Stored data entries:
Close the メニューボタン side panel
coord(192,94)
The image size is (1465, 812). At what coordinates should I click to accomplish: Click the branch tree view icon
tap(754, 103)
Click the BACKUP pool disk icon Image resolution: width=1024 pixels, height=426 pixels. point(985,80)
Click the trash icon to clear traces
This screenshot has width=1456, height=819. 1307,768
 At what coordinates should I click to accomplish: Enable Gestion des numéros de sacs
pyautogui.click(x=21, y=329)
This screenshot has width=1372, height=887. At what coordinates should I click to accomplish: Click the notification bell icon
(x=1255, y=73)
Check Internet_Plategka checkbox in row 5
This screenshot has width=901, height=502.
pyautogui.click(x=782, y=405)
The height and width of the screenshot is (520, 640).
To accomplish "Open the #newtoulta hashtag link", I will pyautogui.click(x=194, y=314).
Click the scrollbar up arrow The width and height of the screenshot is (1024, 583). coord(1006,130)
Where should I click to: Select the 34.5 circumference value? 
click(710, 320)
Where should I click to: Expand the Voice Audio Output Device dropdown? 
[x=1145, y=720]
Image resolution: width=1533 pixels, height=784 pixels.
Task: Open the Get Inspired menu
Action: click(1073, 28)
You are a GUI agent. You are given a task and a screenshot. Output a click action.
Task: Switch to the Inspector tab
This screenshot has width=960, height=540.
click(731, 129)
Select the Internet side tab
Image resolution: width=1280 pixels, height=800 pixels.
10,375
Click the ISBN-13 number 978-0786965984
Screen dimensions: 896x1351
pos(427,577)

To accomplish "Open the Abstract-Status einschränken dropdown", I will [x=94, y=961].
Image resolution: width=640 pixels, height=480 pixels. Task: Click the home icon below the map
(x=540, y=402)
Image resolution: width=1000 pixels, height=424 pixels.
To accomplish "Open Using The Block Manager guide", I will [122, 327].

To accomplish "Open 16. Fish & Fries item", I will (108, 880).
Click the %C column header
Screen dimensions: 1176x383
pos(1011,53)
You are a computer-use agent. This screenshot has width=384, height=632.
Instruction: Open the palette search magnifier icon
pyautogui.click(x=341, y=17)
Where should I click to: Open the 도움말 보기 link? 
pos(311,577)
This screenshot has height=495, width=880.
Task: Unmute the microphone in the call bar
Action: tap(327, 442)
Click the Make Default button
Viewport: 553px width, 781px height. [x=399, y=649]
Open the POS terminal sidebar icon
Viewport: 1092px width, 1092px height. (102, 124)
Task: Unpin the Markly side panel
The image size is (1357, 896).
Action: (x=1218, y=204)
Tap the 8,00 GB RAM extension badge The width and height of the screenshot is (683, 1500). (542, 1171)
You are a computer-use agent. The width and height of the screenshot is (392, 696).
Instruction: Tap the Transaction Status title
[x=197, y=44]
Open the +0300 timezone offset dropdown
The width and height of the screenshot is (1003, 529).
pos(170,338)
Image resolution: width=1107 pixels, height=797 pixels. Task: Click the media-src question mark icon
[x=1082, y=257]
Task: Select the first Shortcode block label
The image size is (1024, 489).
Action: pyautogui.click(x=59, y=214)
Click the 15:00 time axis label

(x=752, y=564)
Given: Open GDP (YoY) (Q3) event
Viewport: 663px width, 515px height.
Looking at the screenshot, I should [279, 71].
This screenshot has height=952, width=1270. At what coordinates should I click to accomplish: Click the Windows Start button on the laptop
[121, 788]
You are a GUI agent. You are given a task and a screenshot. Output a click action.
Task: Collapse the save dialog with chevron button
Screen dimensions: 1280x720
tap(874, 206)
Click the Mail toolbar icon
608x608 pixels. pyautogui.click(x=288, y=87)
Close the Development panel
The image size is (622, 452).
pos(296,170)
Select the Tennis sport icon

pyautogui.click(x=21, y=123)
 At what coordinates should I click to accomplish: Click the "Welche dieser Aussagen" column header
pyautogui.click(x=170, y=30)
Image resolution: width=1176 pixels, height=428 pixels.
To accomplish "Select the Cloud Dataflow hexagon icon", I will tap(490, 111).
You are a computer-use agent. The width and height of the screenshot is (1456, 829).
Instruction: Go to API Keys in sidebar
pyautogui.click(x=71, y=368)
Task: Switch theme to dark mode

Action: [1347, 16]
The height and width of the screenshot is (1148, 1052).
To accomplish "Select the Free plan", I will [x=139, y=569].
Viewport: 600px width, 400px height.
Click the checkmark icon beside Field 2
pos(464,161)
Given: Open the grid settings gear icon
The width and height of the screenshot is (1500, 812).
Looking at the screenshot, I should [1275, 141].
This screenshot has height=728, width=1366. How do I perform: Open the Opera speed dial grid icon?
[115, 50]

**Given task**
Express each line of the data above as a Markdown table with the columns Row and Line, numbering the rows and leaving out blank lines.

**Solved problem**
| Row | Line |
|---|---|
| 1 | Close the メニューボタン side panel |
| 2 | coord(192,94) |
| 3 | The image size is (1465, 812). At what coordinates should I click to accomplish: Click the branch tree view icon |
| 4 | tap(754, 103) |
| 5 | Click the BACKUP pool disk icon Image resolution: width=1024 pixels, height=426 pixels. point(985,80) |
| 6 | Click the trash icon to clear traces |
| 7 | This screenshot has width=1456, height=819. 1307,768 |
| 8 |  At what coordinates should I click to accomplish: Enable Gestion des numéros de sacs |
| 9 | pyautogui.click(x=21, y=329) |
| 10 | This screenshot has width=1372, height=887. At what coordinates should I click to accomplish: Click the notification bell icon |
| 11 | (x=1255, y=73) |
| 12 | Check Internet_Plategka checkbox in row 5 |
| 13 | This screenshot has width=901, height=502. |
| 14 | pyautogui.click(x=782, y=405) |
| 15 | The height and width of the screenshot is (520, 640). |
| 16 | To accomplish "Open the #newtoulta hashtag link", I will pyautogui.click(x=194, y=314). |
| 17 | Click the scrollbar up arrow The width and height of the screenshot is (1024, 583). coord(1006,130) |
| 18 | Where should I click to: Select the 34.5 circumference value?  |
| 19 | click(710, 320) |
| 20 | Where should I click to: Expand the Voice Audio Output Device dropdown?  |
| 21 | [x=1145, y=720] |
| 22 | Image resolution: width=1533 pixels, height=784 pixels. |
| 23 | Task: Open the Get Inspired menu |
| 24 | Action: click(1073, 28) |
| 25 | You are a GUI agent. You are given a task and a screenshot. Output a click action. |
| 26 | Task: Switch to the Inspector tab |
| 27 | This screenshot has width=960, height=540. |
| 28 | click(731, 129) |
| 29 | Select the Internet side tab |
| 30 | Image resolution: width=1280 pixels, height=800 pixels. |
| 31 | 10,375 |
| 32 | Click the ISBN-13 number 978-0786965984 |
| 33 | Screen dimensions: 896x1351 |
| 34 | pos(427,577) |
| 35 | To accomplish "Open the Abstract-Status einschränken dropdown", I will [x=94, y=961]. |
| 36 | Image resolution: width=640 pixels, height=480 pixels. Task: Click the home icon below the map |
| 37 | (x=540, y=402) |
| 38 | Image resolution: width=1000 pixels, height=424 pixels. |
| 39 | To accomplish "Open Using The Block Manager guide", I will [122, 327]. |
| 40 | To accomplish "Open 16. Fish & Fries item", I will (108, 880). |
| 41 | Click the %C column header |
| 42 | Screen dimensions: 1176x383 |
| 43 | pos(1011,53) |
| 44 | You are a computer-use agent. This screenshot has width=384, height=632. |
| 45 | Instruction: Open the palette search magnifier icon |
| 46 | pyautogui.click(x=341, y=17) |
| 47 | Where should I click to: Open the 도움말 보기 link?  |
| 48 | pos(311,577) |
| 49 | This screenshot has height=495, width=880. |
| 50 | Task: Unmute the microphone in the call bar |
| 51 | Action: tap(327, 442) |
| 52 | Click the Make Default button |
| 53 | Viewport: 553px width, 781px height. [x=399, y=649] |
| 54 | Open the POS terminal sidebar icon |
| 55 | Viewport: 1092px width, 1092px height. (102, 124) |
| 56 | Task: Unpin the Markly side panel |
| 57 | The image size is (1357, 896). |
| 58 | Action: (x=1218, y=204) |
| 59 | Tap the 8,00 GB RAM extension badge The width and height of the screenshot is (683, 1500). (542, 1171) |
| 60 | You are a computer-use agent. The width and height of the screenshot is (392, 696). |
| 61 | Instruction: Tap the Transaction Status title |
| 62 | [x=197, y=44] |
| 63 | Open the +0300 timezone offset dropdown |
| 64 | The width and height of the screenshot is (1003, 529). |
| 65 | pos(170,338) |
| 66 | Image resolution: width=1107 pixels, height=797 pixels. Task: Click the media-src question mark icon |
| 67 | [x=1082, y=257] |
| 68 | Task: Select the first Shortcode block label |
| 69 | The image size is (1024, 489). |
| 70 | Action: pyautogui.click(x=59, y=214) |
| 71 | Click the 15:00 time axis label |
| 72 | (x=752, y=564) |
| 73 | Given: Open GDP (YoY) (Q3) event |
| 74 | Viewport: 663px width, 515px height. |
| 75 | Looking at the screenshot, I should [279, 71]. |
| 76 | This screenshot has height=952, width=1270. At what coordinates should I click to accomplish: Click the Windows Start button on the laptop |
| 77 | [121, 788] |
| 78 | You are a GUI agent. You are given a task and a screenshot. Output a click action. |
| 79 | Task: Collapse the save dialog with chevron button |
| 80 | Screen dimensions: 1280x720 |
| 81 | tap(874, 206) |
| 82 | Click the Mail toolbar icon |
| 83 | 608x608 pixels. pyautogui.click(x=288, y=87) |
| 84 | Close the Development panel |
| 85 | The image size is (622, 452). |
| 86 | pos(296,170) |
| 87 | Select the Tennis sport icon |
| 88 | pyautogui.click(x=21, y=123) |
| 89 |  At what coordinates should I click to accomplish: Click the "Welche dieser Aussagen" column header |
| 90 | pyautogui.click(x=170, y=30) |
| 91 | Image resolution: width=1176 pixels, height=428 pixels. |
| 92 | To accomplish "Select the Cloud Dataflow hexagon icon", I will tap(490, 111). |
| 93 | You are a computer-use agent. The width and height of the screenshot is (1456, 829). |
| 94 | Instruction: Go to API Keys in sidebar |
| 95 | pyautogui.click(x=71, y=368) |
| 96 | Task: Switch theme to dark mode |
| 97 | Action: [1347, 16] |
| 98 | The height and width of the screenshot is (1148, 1052). |
| 99 | To accomplish "Select the Free plan", I will [x=139, y=569]. |
| 100 | Viewport: 600px width, 400px height. |
| 101 | Click the checkmark icon beside Field 2 |
| 102 | pos(464,161) |
| 103 | Given: Open the grid settings gear icon |
| 104 | The width and height of the screenshot is (1500, 812). |
| 105 | Looking at the screenshot, I should [1275, 141]. |
| 106 | This screenshot has height=728, width=1366. How do I perform: Open the Opera speed dial grid icon? |
| 107 | [115, 50] |